John Hinckley Left The Mental Hospital Seven Months Ago
New York magazine|March 20–April 2, 2017

Can a Man Who Tried to Murder a President Be Rehabilitated?

Lisa Miller
John Hinckley Left The Mental Hospital Seven Months Ago

AT 2:30 ON SATURDAY afternoon, September 10, a hired SUV pulled up to the curb of a low-slung brick-and-wood house in suburban Virginia and let a passenger out. The man, who wore a tan baseball cap and a black T-shirt, did not glance at the paparazzi lenses trained on him but walked straight inside. He is far older now than in the notorious photos, but in many ways John Hinckley looks the same: blond, pudgy, nondescript. On June 21, 1982, a jury found Hinckley not guilty by reason of insanity for shooting and attempting to kill President Ronald Reagan in a display of romantic devotion to the actress Jodie Foster, who was then 19. Now, after 34 years in residence at St. Elizabeths Hospital, a public psychiatric facility in Washington, D.C., John Hinckley is home.

■ Stored data:
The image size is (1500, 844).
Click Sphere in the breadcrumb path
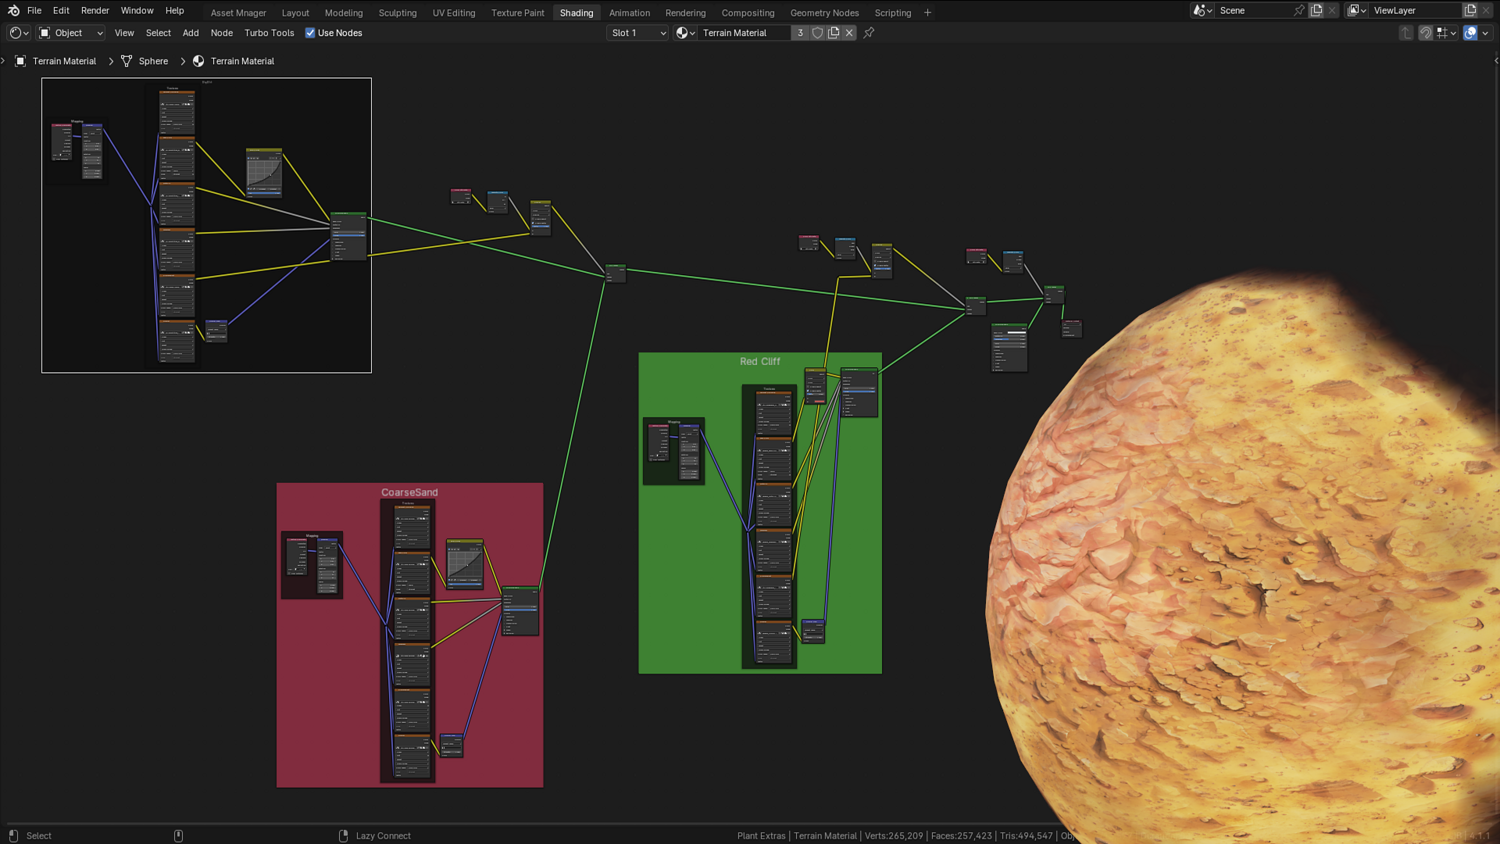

■ What to do:
- A) Answer these from the article about John Hinckley:
(i) What was Hinckley wearing when he got out of the SUV?
(ii) On what date did a jury find him not guilty by reason of insanity?
(iii) How many years did he live at St. Elizabeths Hospital?
- B) Copy word for word the part of the article about John Hinckley that runs from "AT 2:30 ON SATURDAY afternoon, September" down to "Hinckley is home.".
- C) Take the article about John Hinckley further, starting right after its last sentence.
The data isn't needed for any of this.

■ Expected results:
- A)
(i) A tan baseball cap and a black T-shirt.
(ii) June 21, 1982.
(iii) 34 years.

- B)
AT 2:30 ON SATURDAY afternoon, September 10, a hired SUV pulled up to the curb of a low-slung brick-and-wood house in suburban Virginia and let a passenger out. The man, who wore a tan baseball cap and a black T-shirt, did not glance at the paparazzi lenses trained on him but walked straight inside. He is far older now than in the notorious photos, but in many ways John Hinckley looks the same: blond, pudgy, nondescript. On June 21, 1982, a jury found Hinckley not guilty by reason of insanity for shooting and attempting to kill President Ronald Reagan in a display of romantic devotion to the actress Jodie Foster, who was then 19. Now, after 34 years in residence at St. Elizabeths Hospital, a public psychiatric facility in Washington, D.C., John Hinckley is home.

- C)
Hinckley is 61. He lives with his 91-year-old mother, Jo Ann, in a gated community in Williamsburg, Virginia. He sometimes suffers from constipation, allergies, and arthritis, according to court documents. He has long taken daily doses of Zoloft, for depression. He takes a prophylactic dose of Risperdal, a drug for psychosis, under his mother’s supervision.